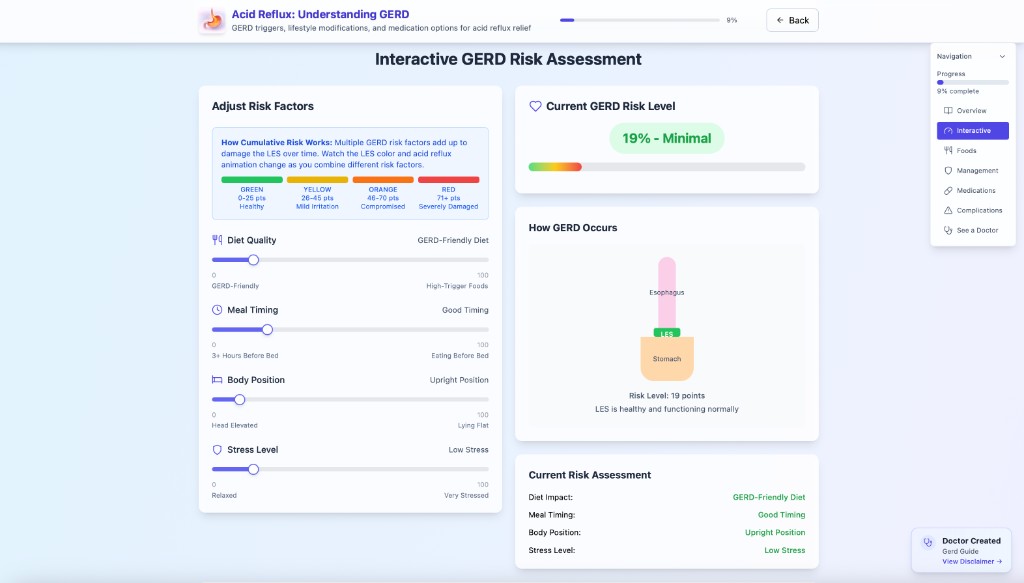The width and height of the screenshot is (1024, 583).
Task: Select the bed icon beside Body Position
Action: tap(216, 379)
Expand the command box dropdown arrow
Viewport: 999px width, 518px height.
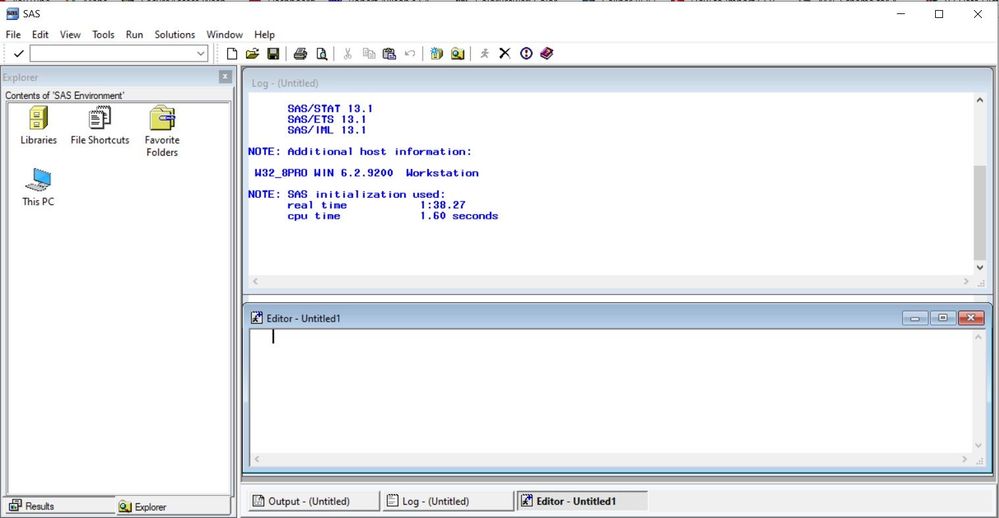(201, 54)
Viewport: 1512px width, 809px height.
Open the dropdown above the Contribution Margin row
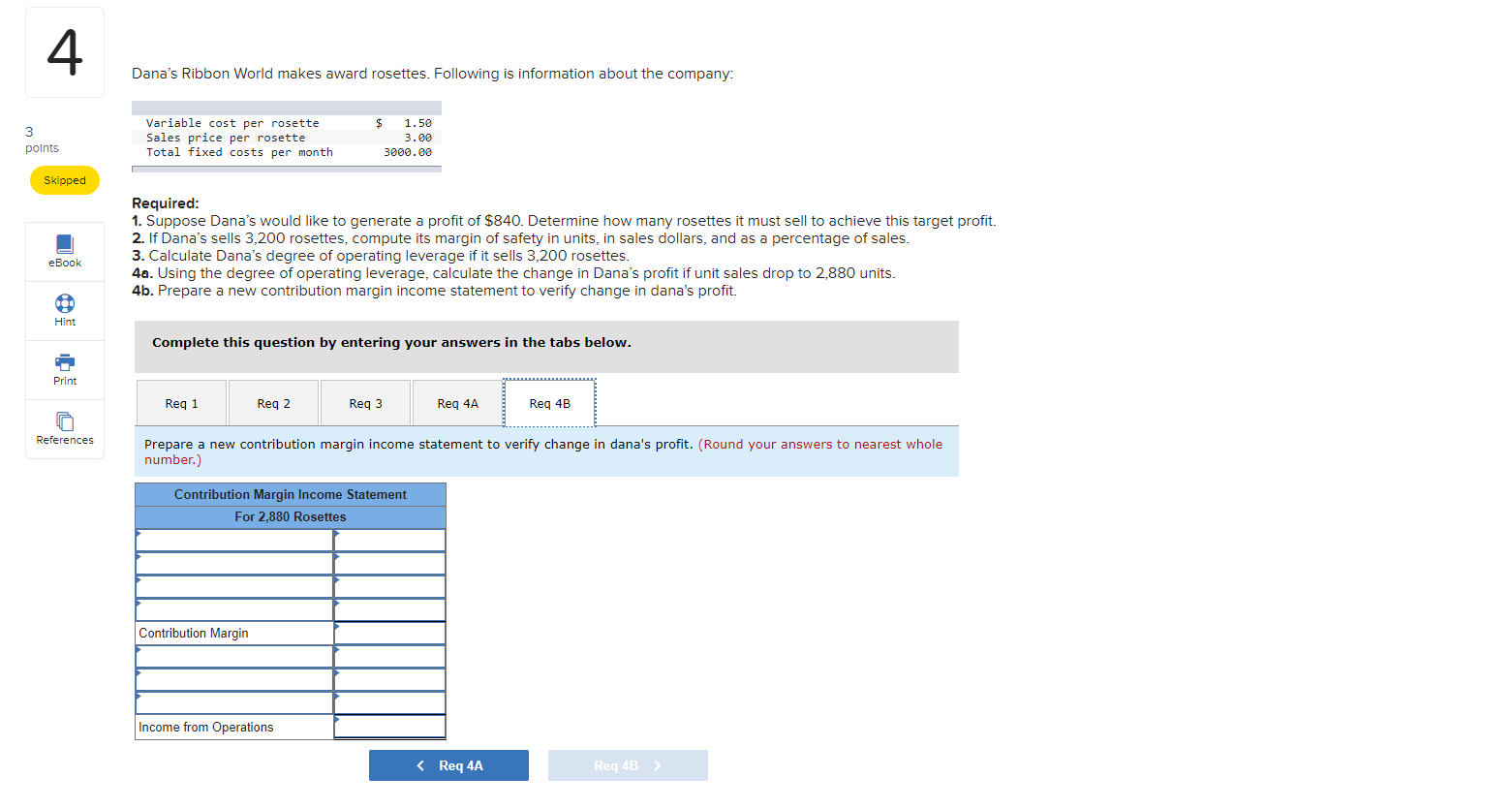coord(232,609)
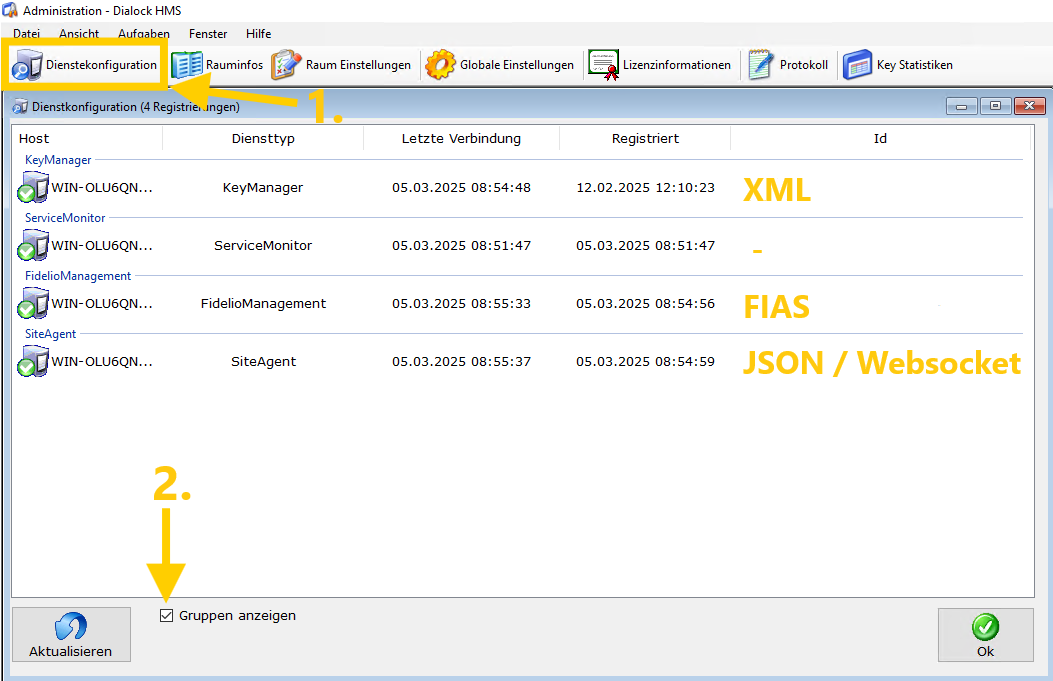Show Lizenzinformationen certificate icon

(x=603, y=65)
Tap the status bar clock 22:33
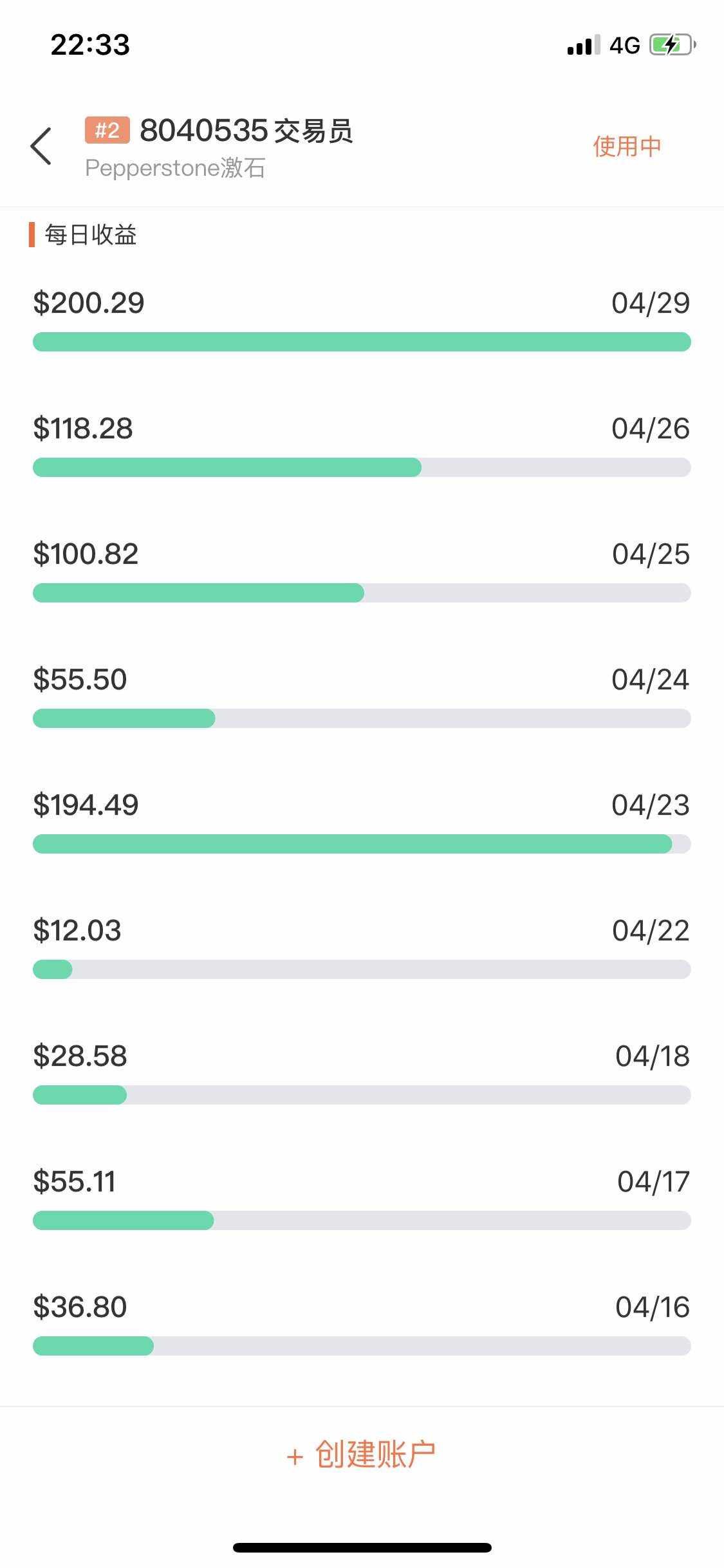Image resolution: width=724 pixels, height=1568 pixels. pos(90,45)
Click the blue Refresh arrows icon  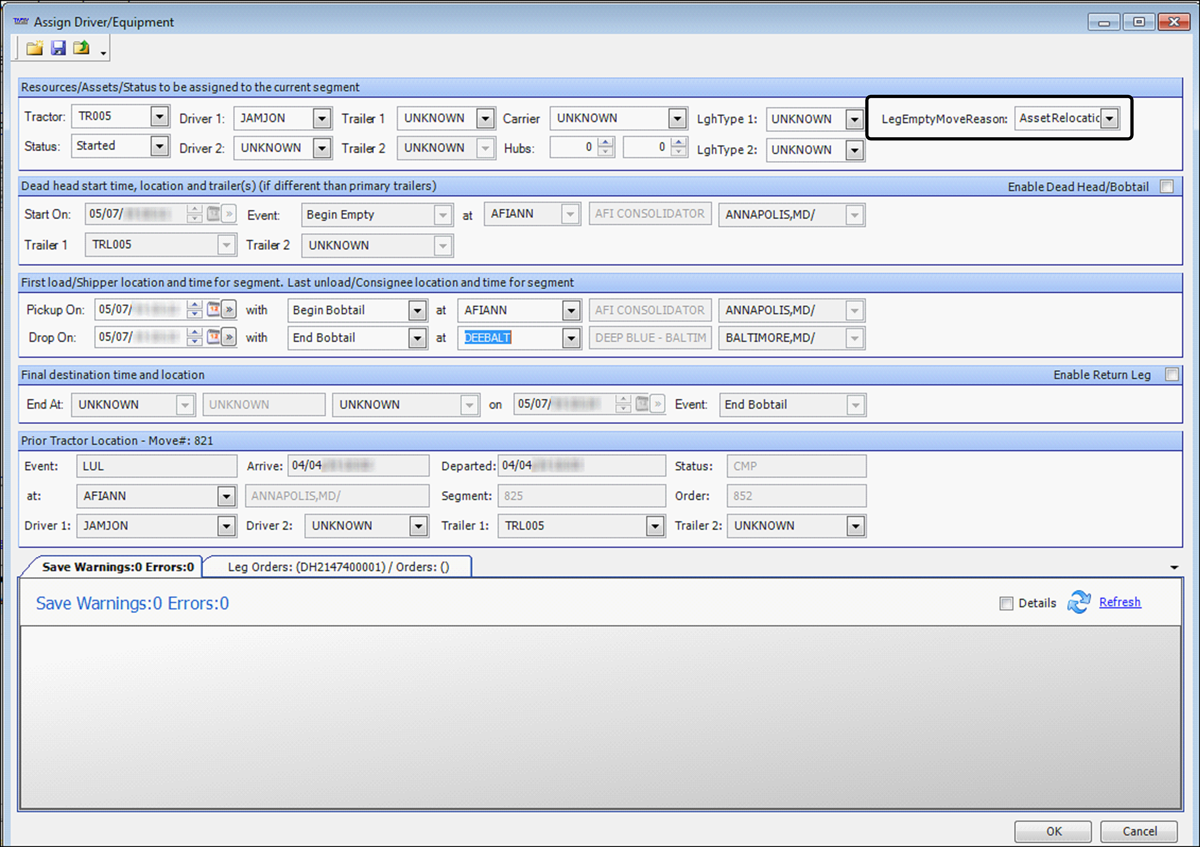(x=1078, y=602)
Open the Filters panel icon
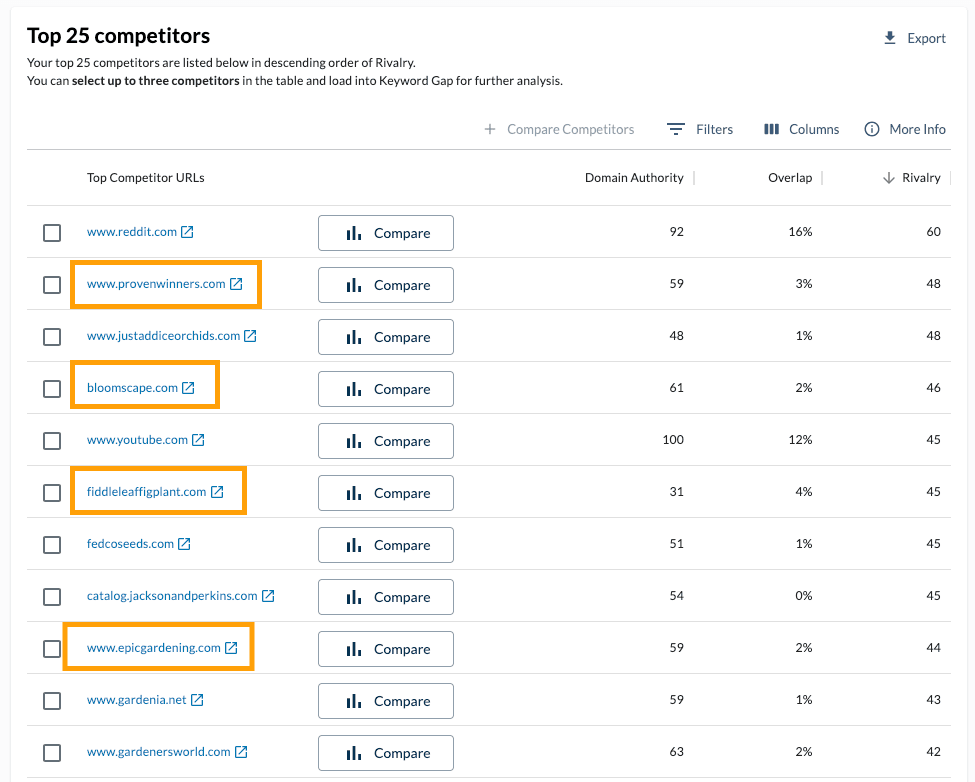Screen dimensions: 975x782 click(x=675, y=129)
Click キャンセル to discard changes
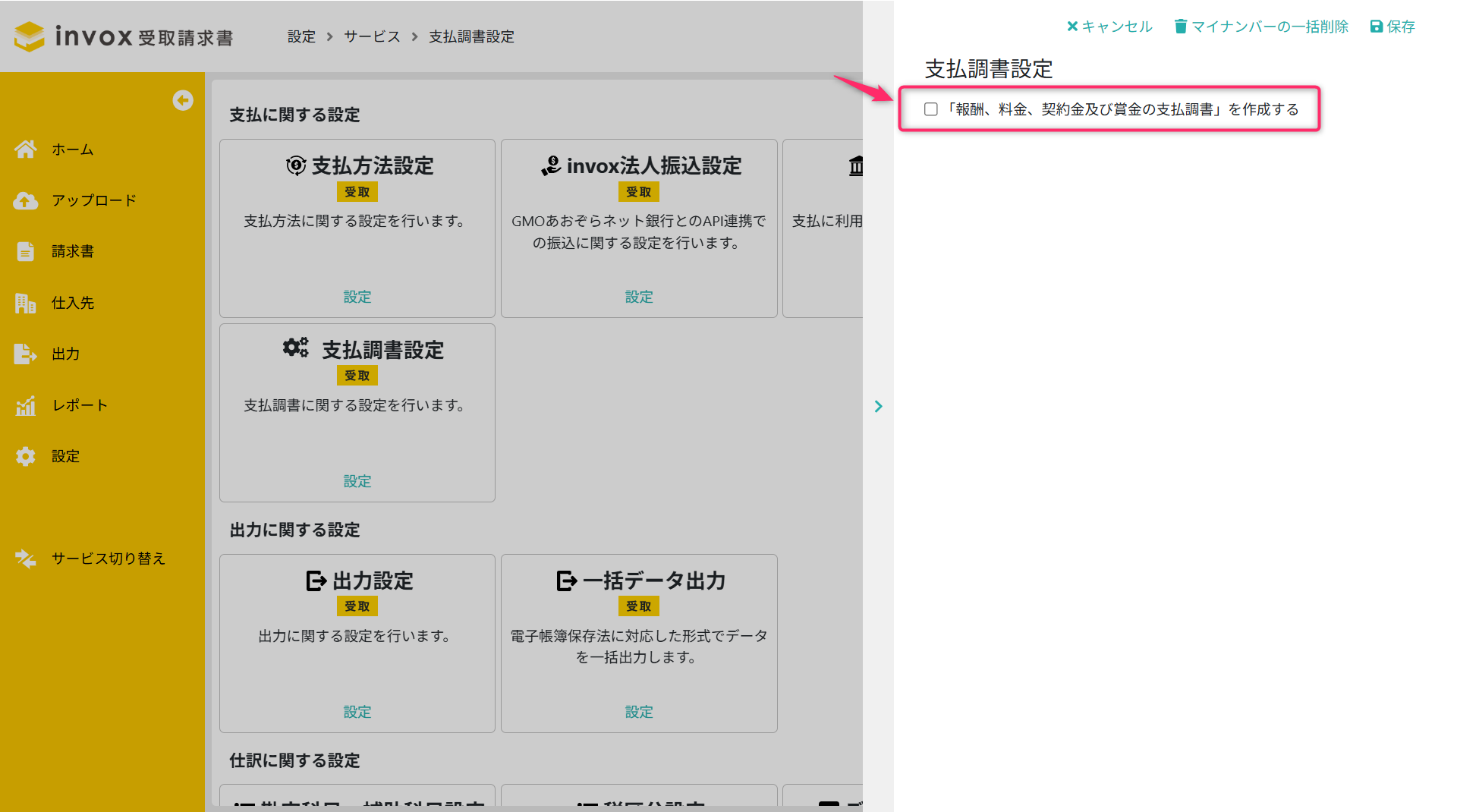The image size is (1457, 812). click(1109, 27)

══════════════════════════════

→ Task instructions: Restate word for word the lines above that start at the line containing "Open the Filters panel icon" and run to the end of the listing; exclude the pictures.

→ Written solution:
Open the Filters panel icon
Screen dimensions: 975x782 click(x=675, y=129)
Click キャンセル to discard changes
The image size is (1457, 812). click(1109, 27)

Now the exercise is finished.